One death row prisoner managed to spoil the tradition of the infamous final meal privilege in Texas.
Inmates no longer leave this world with a full belly of their favourite food all because of Lawrence Russell Brewer.
But the 87-year-old tradition was axed in Texas in September 2011, putting a stop to all special meal requests.
Now, instead of a taste of the outside world, those waiting to be put to death just get whatever is on the prison's menu for the day.
They have Brewer to thank for that - as he managed to rile officials up so much with his last meal that he ruined it for every death row prisoner in the state for the rest of time.
The 44-year-old was a white supremacist murderer who was jailed alongside three other men for horrifically killing James Byrd Jr. by dragging him along behind a pick-up truck for three miles along a road.
Brewer and accomplice John King were the first white men to receive the death penalty for killing a black man in modern Texas, and their atrocities prompted the state to introduce new laws surrounding hate crimes.
Another accomplice, Shawn Berry, was sentenced to life imprisonment for the crime.
Before Brewer's execution on 21 September, 2011, he was asked what he would like to eat as his last meal.
And he obviously wasn't watching his waist line, so he really took advantage of the ritual.
According to a report from the time published in the Houston Chronicle, Brewer asked for a bowl of fried okra with ketchup, two chicken steaks with gravy and onions, and a cheese omelette with ground beef, jalapenos and bell peppers.
But he didn't stop there.
On top of that, he wanted: "A triple-meat bacon cheeseburger, three fajitas, one pound of barbecue and a half loaf of white bread, pizza meat lover's special, one pint of 'homemade vanilla' Blue Bell ice cream, one slab of peanut butter fudge with crushed peanuts and three root beers."

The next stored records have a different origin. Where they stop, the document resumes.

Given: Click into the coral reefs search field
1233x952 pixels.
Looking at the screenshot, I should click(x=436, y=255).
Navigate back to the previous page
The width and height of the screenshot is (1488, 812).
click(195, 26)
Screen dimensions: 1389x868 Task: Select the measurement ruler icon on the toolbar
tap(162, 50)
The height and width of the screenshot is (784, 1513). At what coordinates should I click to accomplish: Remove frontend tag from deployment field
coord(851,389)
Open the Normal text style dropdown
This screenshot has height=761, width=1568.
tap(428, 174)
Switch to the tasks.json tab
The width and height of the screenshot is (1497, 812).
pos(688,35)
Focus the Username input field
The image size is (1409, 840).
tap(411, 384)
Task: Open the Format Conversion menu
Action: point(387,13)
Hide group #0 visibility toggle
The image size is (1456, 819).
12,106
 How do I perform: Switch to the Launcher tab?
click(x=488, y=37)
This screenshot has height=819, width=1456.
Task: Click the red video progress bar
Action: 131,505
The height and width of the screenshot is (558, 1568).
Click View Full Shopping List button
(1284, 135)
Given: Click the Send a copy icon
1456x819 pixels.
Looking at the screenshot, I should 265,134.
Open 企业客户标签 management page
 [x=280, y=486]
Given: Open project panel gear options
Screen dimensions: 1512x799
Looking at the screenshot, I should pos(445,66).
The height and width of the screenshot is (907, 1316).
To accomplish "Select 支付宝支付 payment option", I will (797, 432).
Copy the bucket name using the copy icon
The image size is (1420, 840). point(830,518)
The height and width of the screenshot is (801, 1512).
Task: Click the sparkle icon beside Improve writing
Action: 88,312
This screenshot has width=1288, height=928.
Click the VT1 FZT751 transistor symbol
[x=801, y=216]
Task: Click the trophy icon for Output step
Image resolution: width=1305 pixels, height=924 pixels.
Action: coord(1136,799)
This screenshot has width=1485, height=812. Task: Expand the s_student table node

But when the meal - or an approximation of it - was placed in front of him, the killer refused to eat any of it.
Brewer said he was not hungry and the death row feast was chucked in the bin.
Texas senator John Whitmire didn't take the huge waste lightly.
He asked state prison officials to end the nearly 90-year-old tradition of offering a last meal choice to condemned inmates.
As for Brewer, he proved himself a horrible man to the last.
On the day before his execution, even after James Byrd's family had asked for his life to be spared, he told KHOU 11 News: "As far as any regrets, no, I have no regrets.
"No, I'd do it all over again, to tell you the truth."